36.After reviewing the evidence on record, the Tribunal notes that the project is located 10 kilometers from the ocean and 600 Meters from Mikindani Highway. Between the project and the Highway there is the Kenya Railways Cargo Shank area.
37.In any case, we note that the project is proposed for construction of a purely storage depot. All pipelines that will transport liquefied gas from the Kipevu Oil Terminal common user manifold shall run along the Kenya Petroleum Refineries Limited wayleave set aside for that specific purpose.
38.The Tribunal, therefore finds that no evidence has been provided by the Appellants to show how the project risks the navigation channel and the road. Consequently, this ground of appeal fails.
Whether there was failure to consider that the project operations will affect air quality on micro-scale though exhaust emissions from trucks as well as fugitive emissions (leakages)
39.It is alleged that the Respondents failed to consider that the project operations will affect air quality. Regarding the emissions from trucks, we agree with the 2nd Respondent that the law places the responsibility of controlling air pollution by motor vehicles on the owner of the vehicle. This is provided under Section 82 of EMCA.

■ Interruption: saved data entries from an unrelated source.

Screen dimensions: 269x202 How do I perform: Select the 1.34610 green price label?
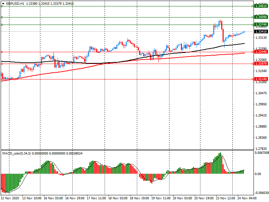[x=261, y=6]
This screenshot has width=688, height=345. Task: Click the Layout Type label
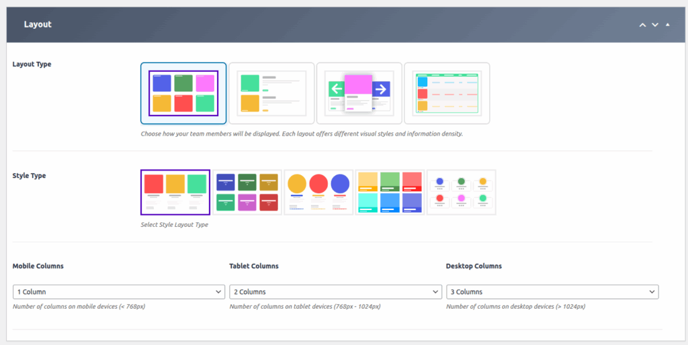[x=32, y=64]
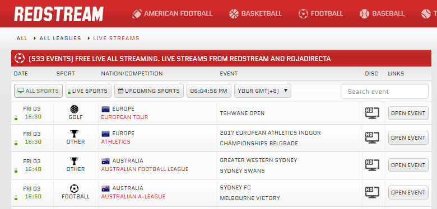The height and width of the screenshot is (209, 437).
Task: Toggle the Live Sports filter
Action: point(89,91)
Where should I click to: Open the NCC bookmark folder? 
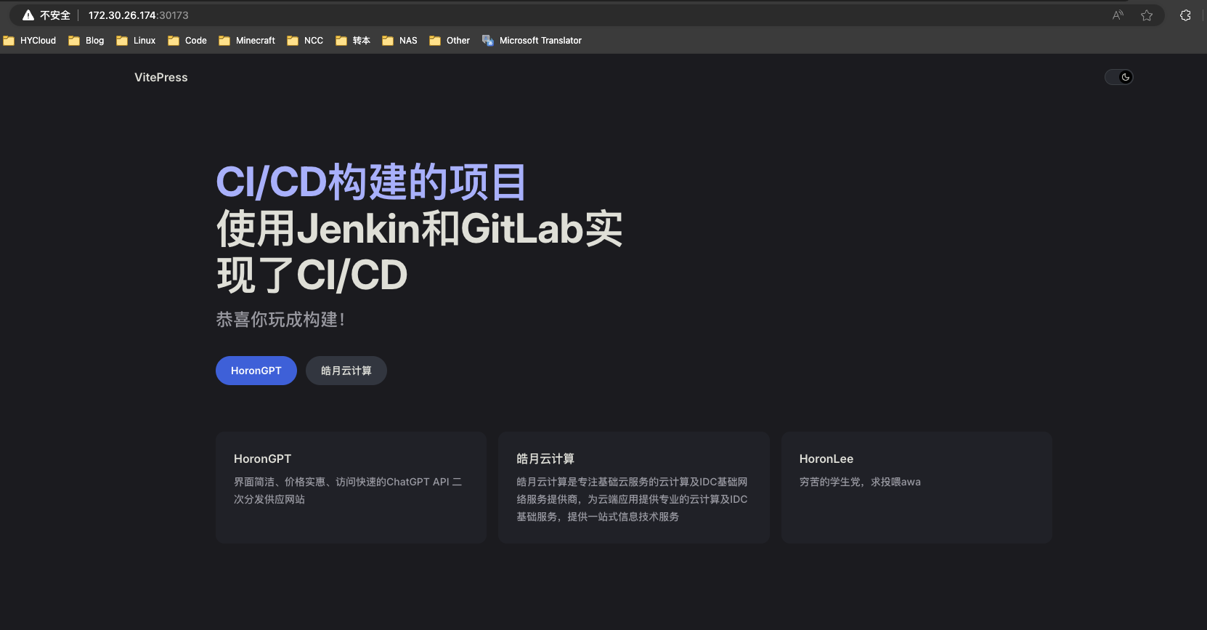pos(305,41)
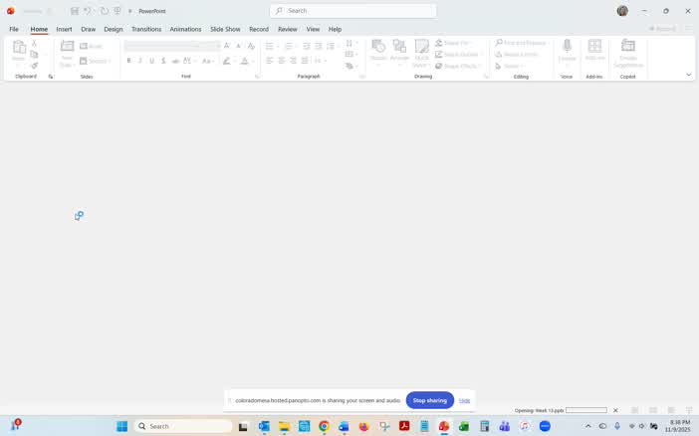Click the user profile picture

pyautogui.click(x=622, y=11)
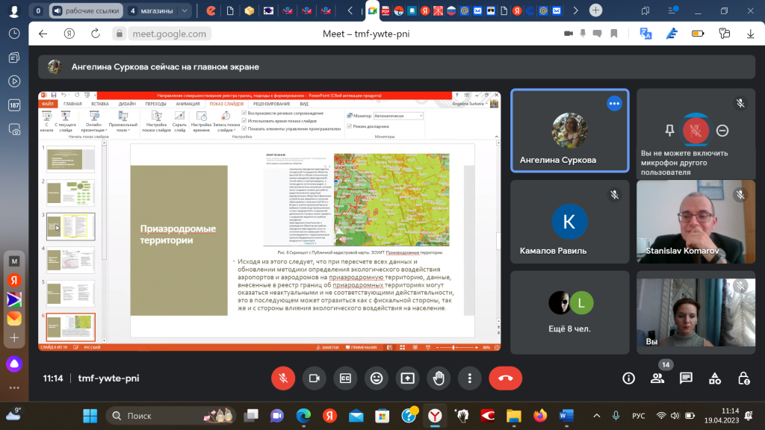Unmute microphone in Meet controls
The image size is (765, 430).
pos(283,378)
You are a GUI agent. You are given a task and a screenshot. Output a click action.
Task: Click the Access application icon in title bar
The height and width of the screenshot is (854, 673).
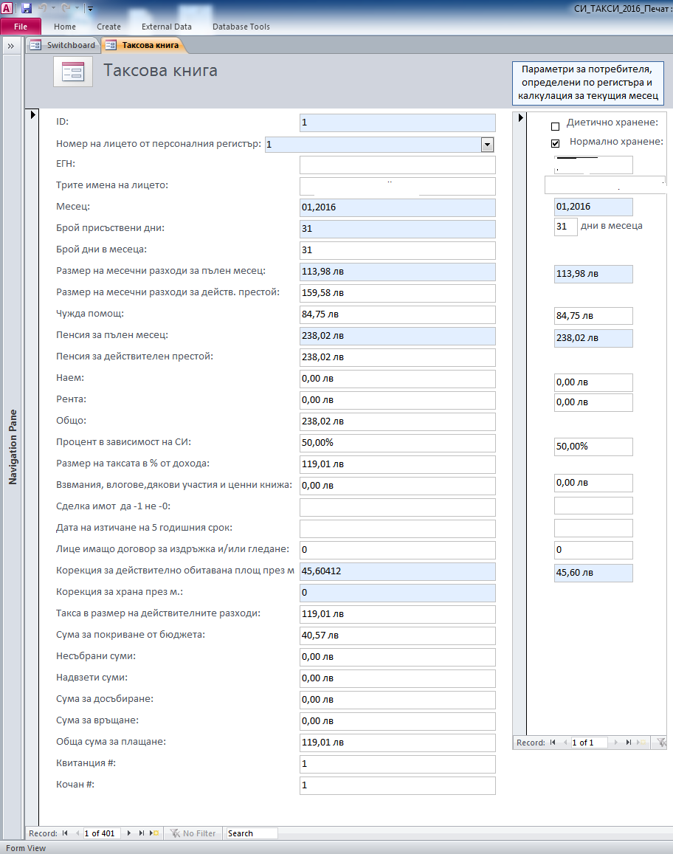tap(7, 8)
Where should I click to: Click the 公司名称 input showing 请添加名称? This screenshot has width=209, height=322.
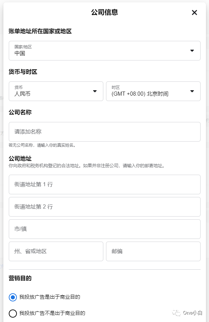pos(105,132)
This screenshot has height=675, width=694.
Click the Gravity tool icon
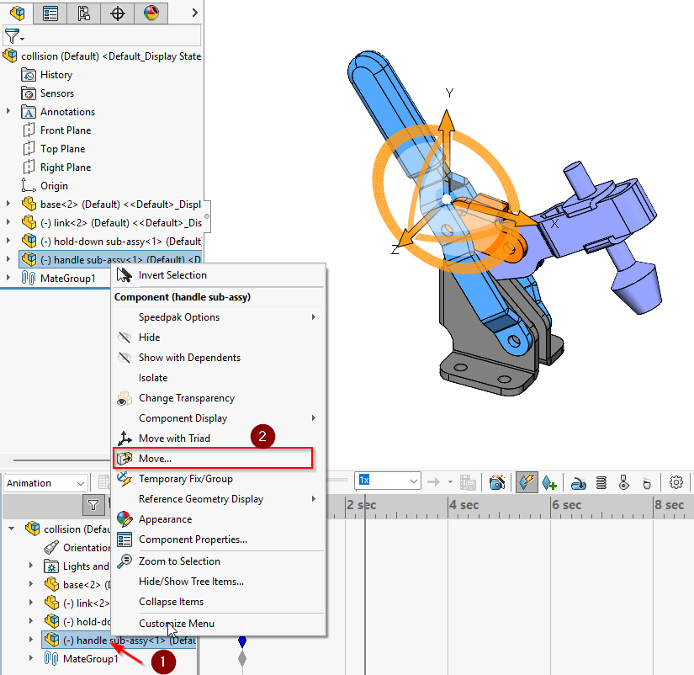(646, 482)
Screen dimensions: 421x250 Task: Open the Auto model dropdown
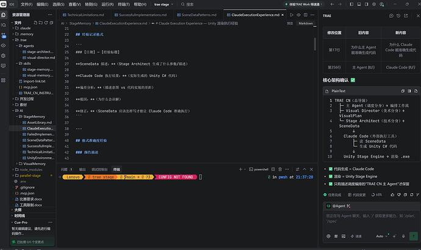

40.With respect to leakages, the Tribunal notes that the project is exclusively a storage facility. There will be no combustion, and therefore the risk of leakage is minimal. Further, to mitigate on potential disasters occasioned by leakages, the project proponent, undertook, in the ESIA report to add an odorant to the gas once pumped to the facility for ease of detection in case of any leakage. Further, under conditions 2.12, 3.14 and 3.15 of the EIA license, the 2nd Respondent is obligated to comply with Environmental Management and Coordination (Air Quality) Regulations of 2014 and ensure that appropriate and functional efficient air pollution control mechanisms are installed in the facility to control air emissions.
41.It is therefore follows that the claim that the Respondents failed to consider that the project operations will affect air quality is misplaced and without merit. Consequently, this ground of appeal also fails.
Whether there was failure to stimulate potential disaster scenarios and the containment measures thereof.
42.It is the Appellants’ contention that the Respondents failed to stimulate potential disaster scenarios associated with the project and the containment measures thereof. It is alleged that some of the risks associated with LPG include ‘Boiling Liquid Expanding Vapor Explosions’ (BLEVE)
43.As testified by the 2nd Respondent’s witnesses and as clearly stated on the face of the EIA license, the LPG will be stored and transported from the Kipevu Oil Terminus in mounded bullet storage containers. Philip Abuor, the 2nd Respondent’s expert witness, testified that the mounded bullets are a safer option for LPG storage than conventional methods because situations leading to a possible boiling liquid expanding vapour explosion (BLEVE) are eliminated. It was further testified that the mound protects the plant from fire, radiation and acts of terrorism and vandalism.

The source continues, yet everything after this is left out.